◆ **TASK GOAL**:
Starting at the line that contains "Describe the element" and running through the end of the records, turn each line into one string in a JSON list. Skip blank lines and leave the pictures out.

Start of EXERCISE DATA

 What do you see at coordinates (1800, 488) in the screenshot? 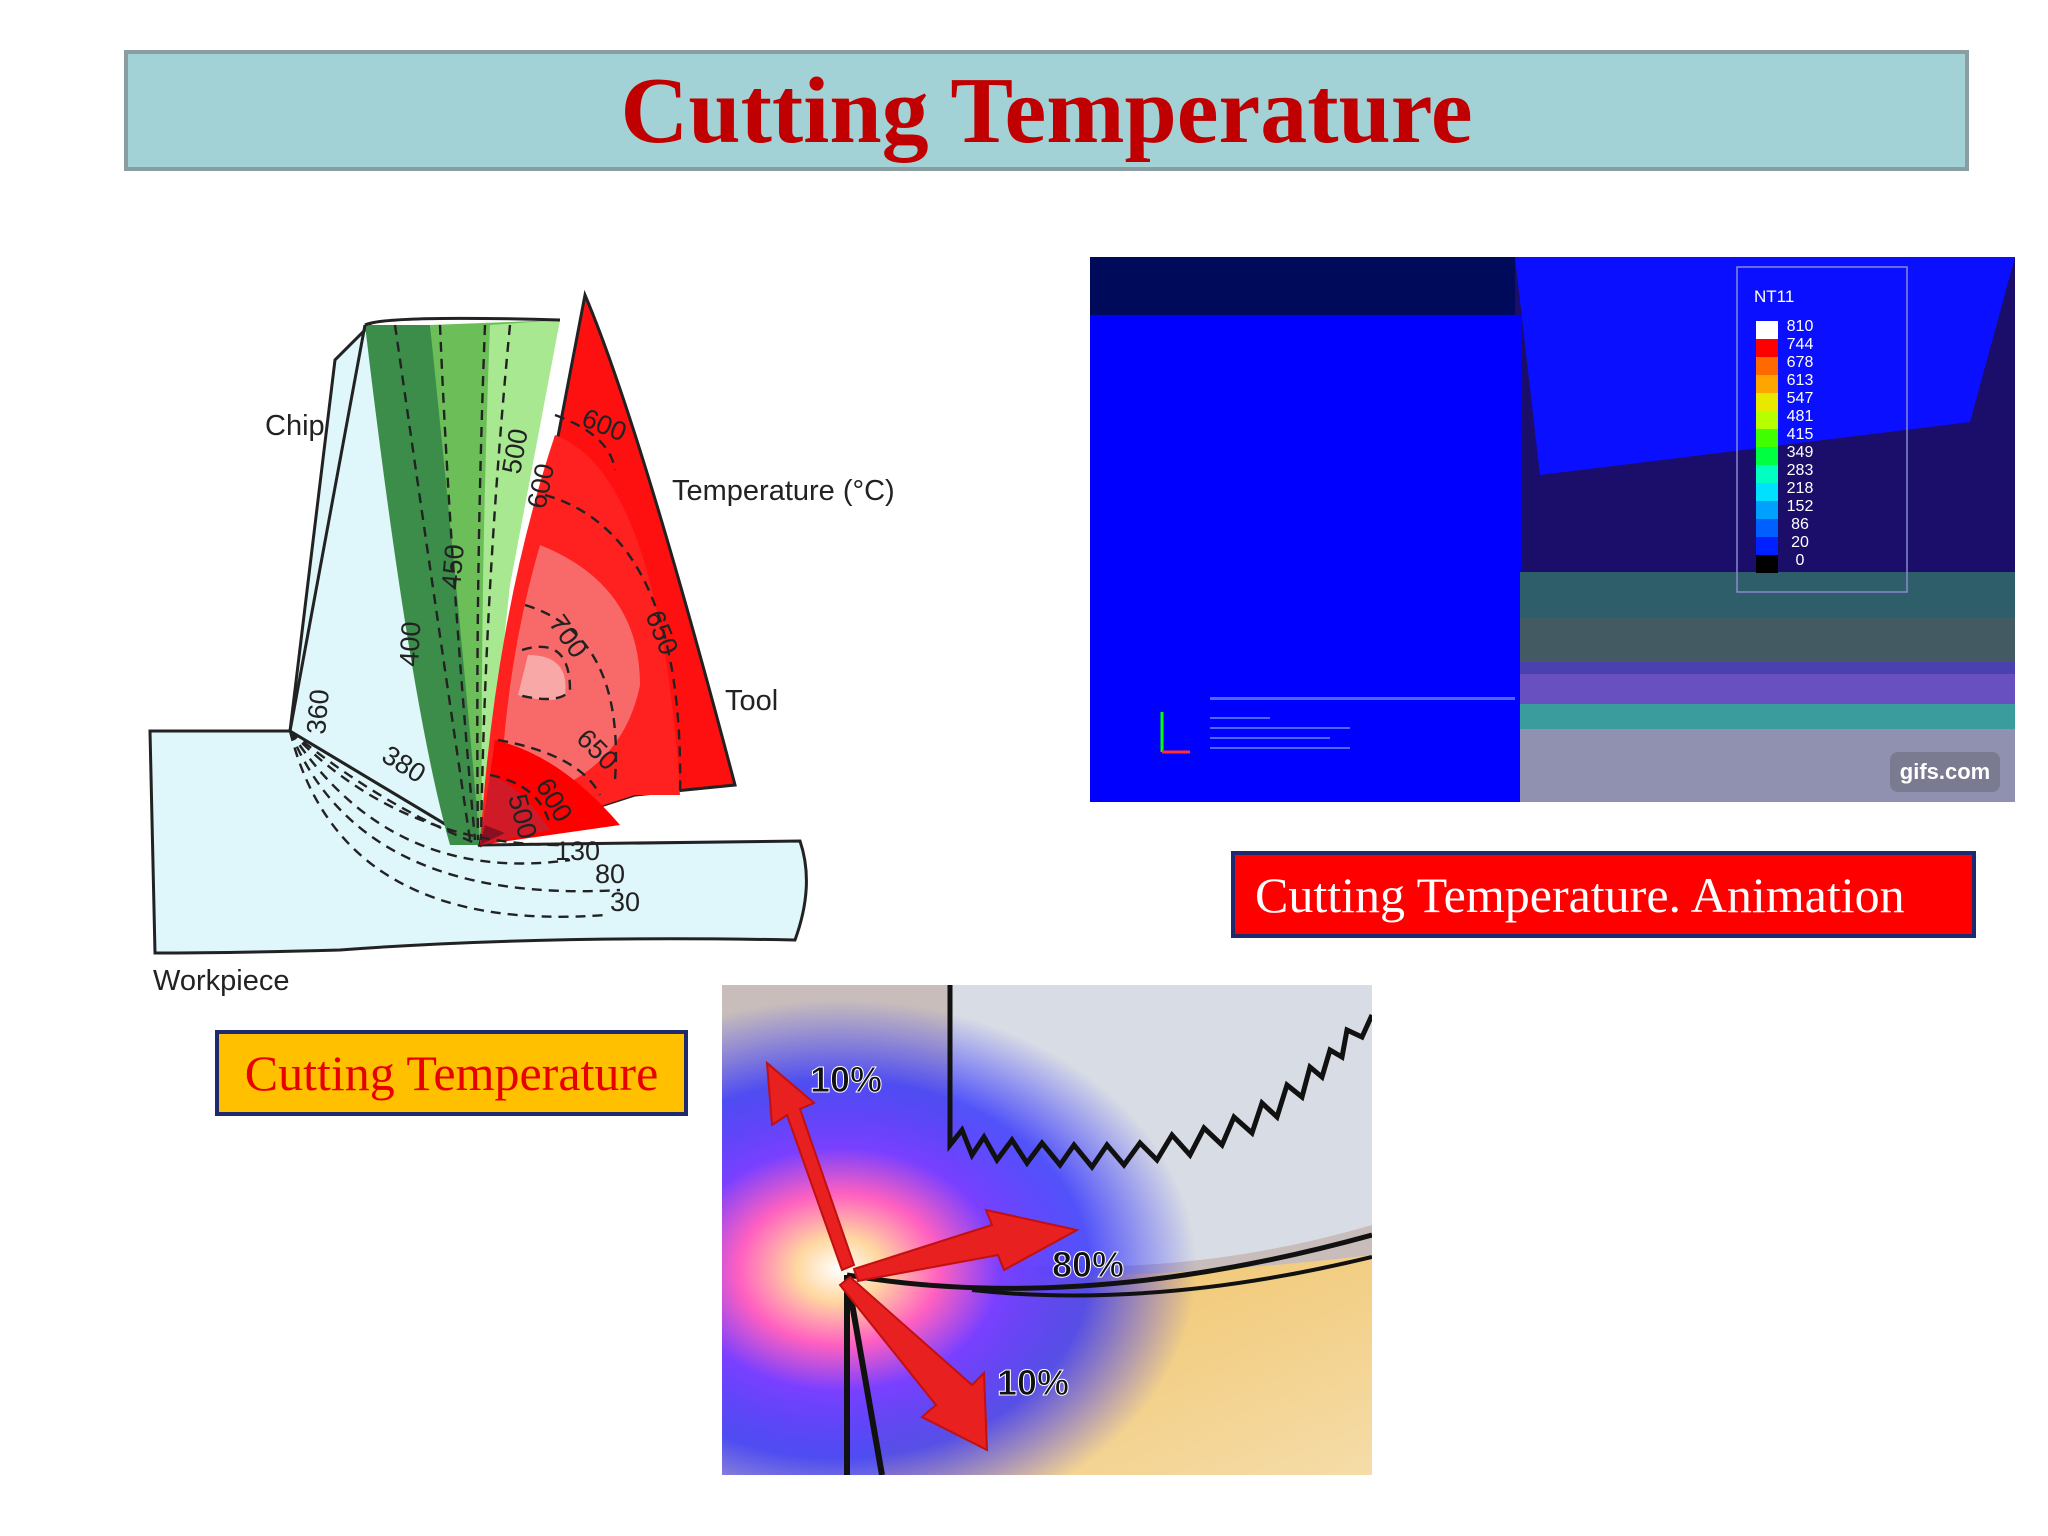
I see `legend-value: 218` at bounding box center [1800, 488].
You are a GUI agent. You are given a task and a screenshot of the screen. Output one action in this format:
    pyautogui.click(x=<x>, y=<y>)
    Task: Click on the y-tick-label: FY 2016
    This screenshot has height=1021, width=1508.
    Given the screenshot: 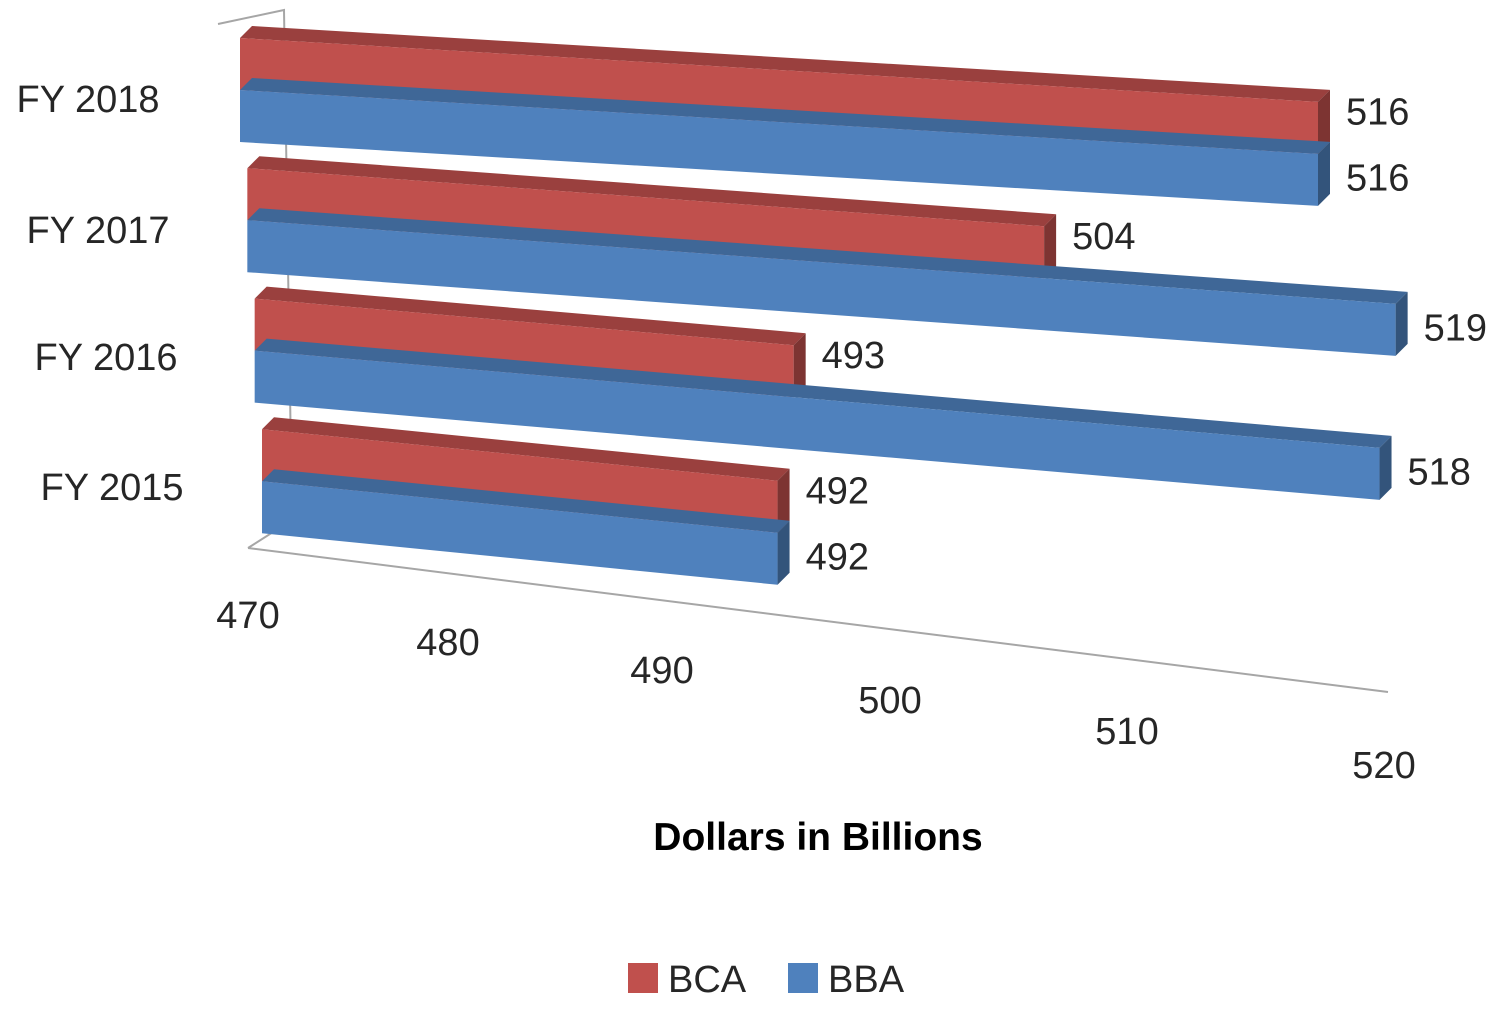 What is the action you would take?
    pyautogui.click(x=106, y=358)
    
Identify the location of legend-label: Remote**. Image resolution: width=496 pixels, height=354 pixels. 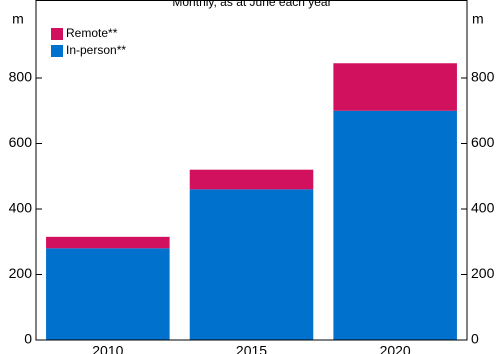
(92, 33).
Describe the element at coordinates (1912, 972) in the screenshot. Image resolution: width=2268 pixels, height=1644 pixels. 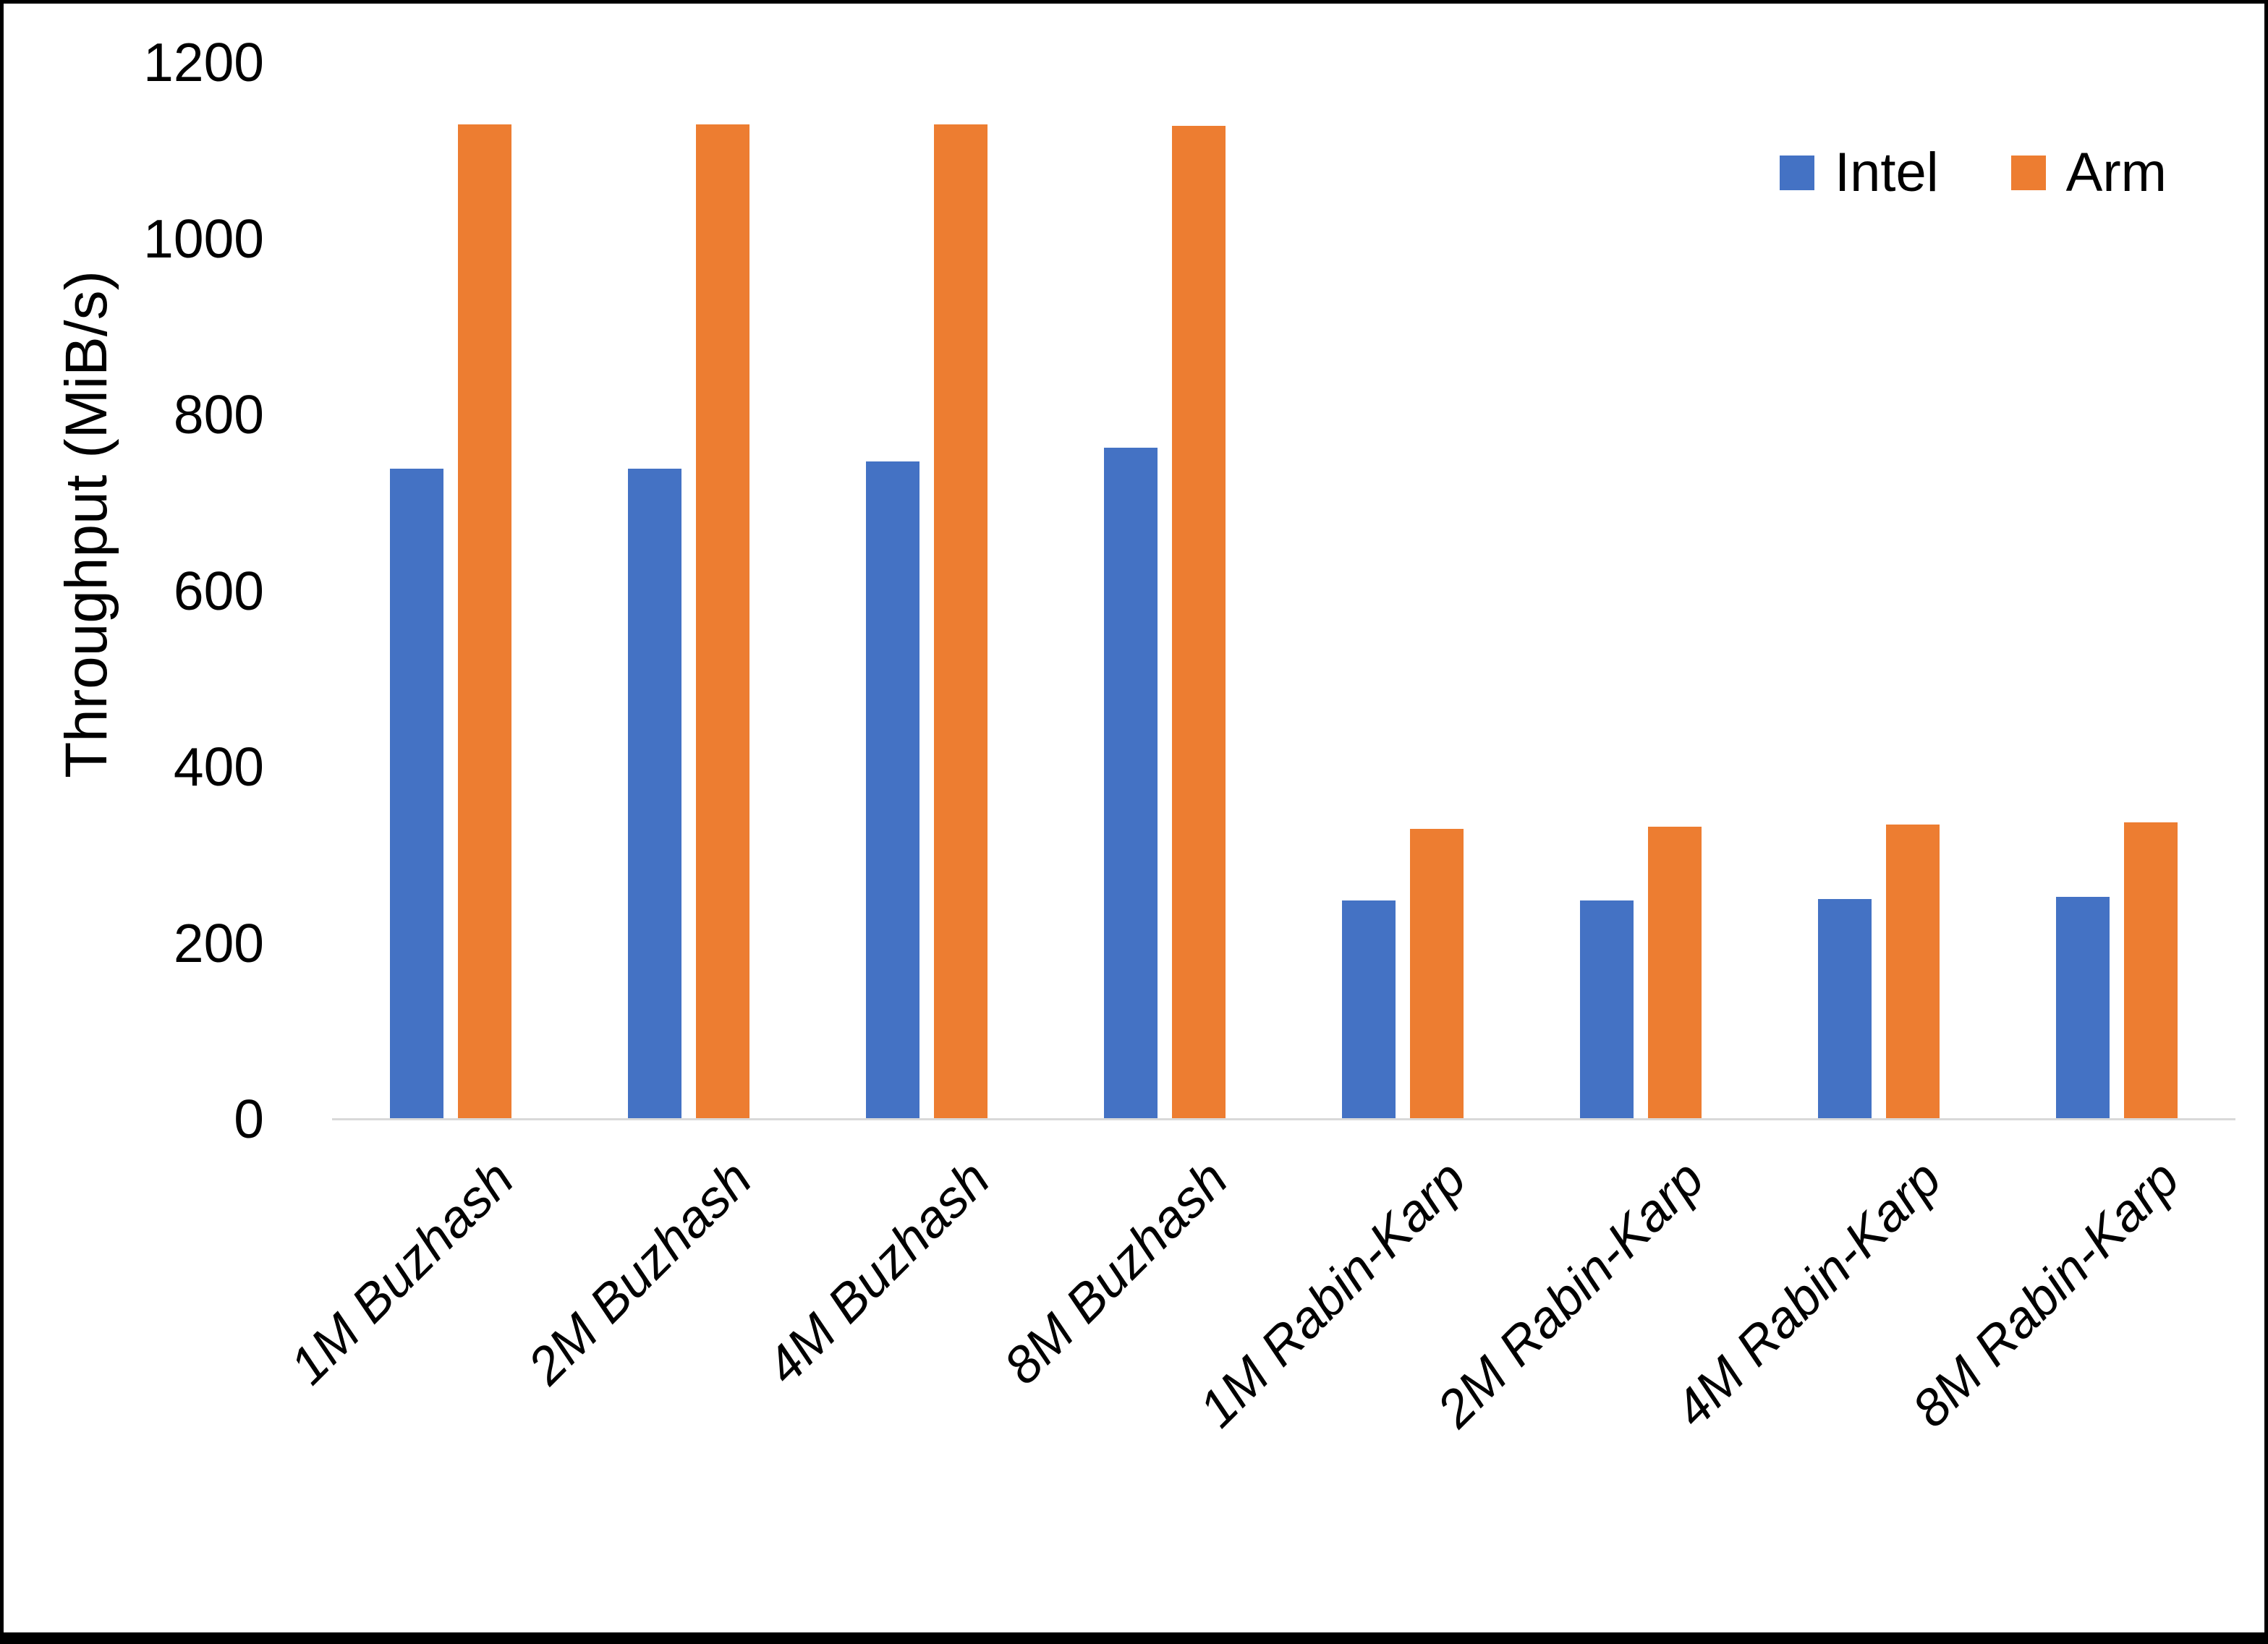
I see `bar-arm-4m-rabin-karp` at that location.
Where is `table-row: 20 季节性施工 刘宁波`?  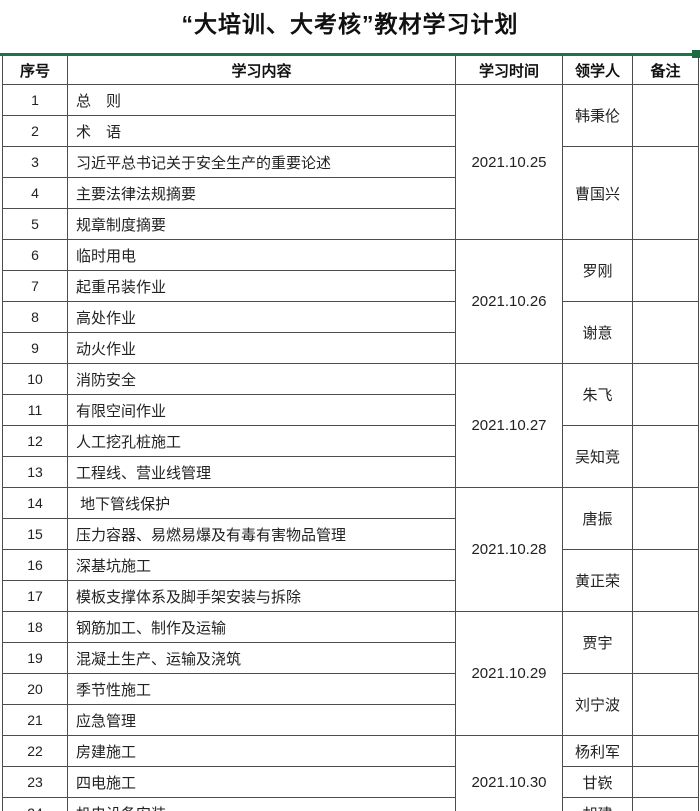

End of EXERCISE DATA

◆ **SOLVED PROBLEM**:
[
  "Describe the element at coordinates (1912, 972) in the screenshot. Image resolution: width=2268 pixels, height=1644 pixels. ",
  "I see `bar-arm-4m-rabin-karp` at that location.",
  "Where is `table-row: 20 季节性施工 刘宁波`?  "
]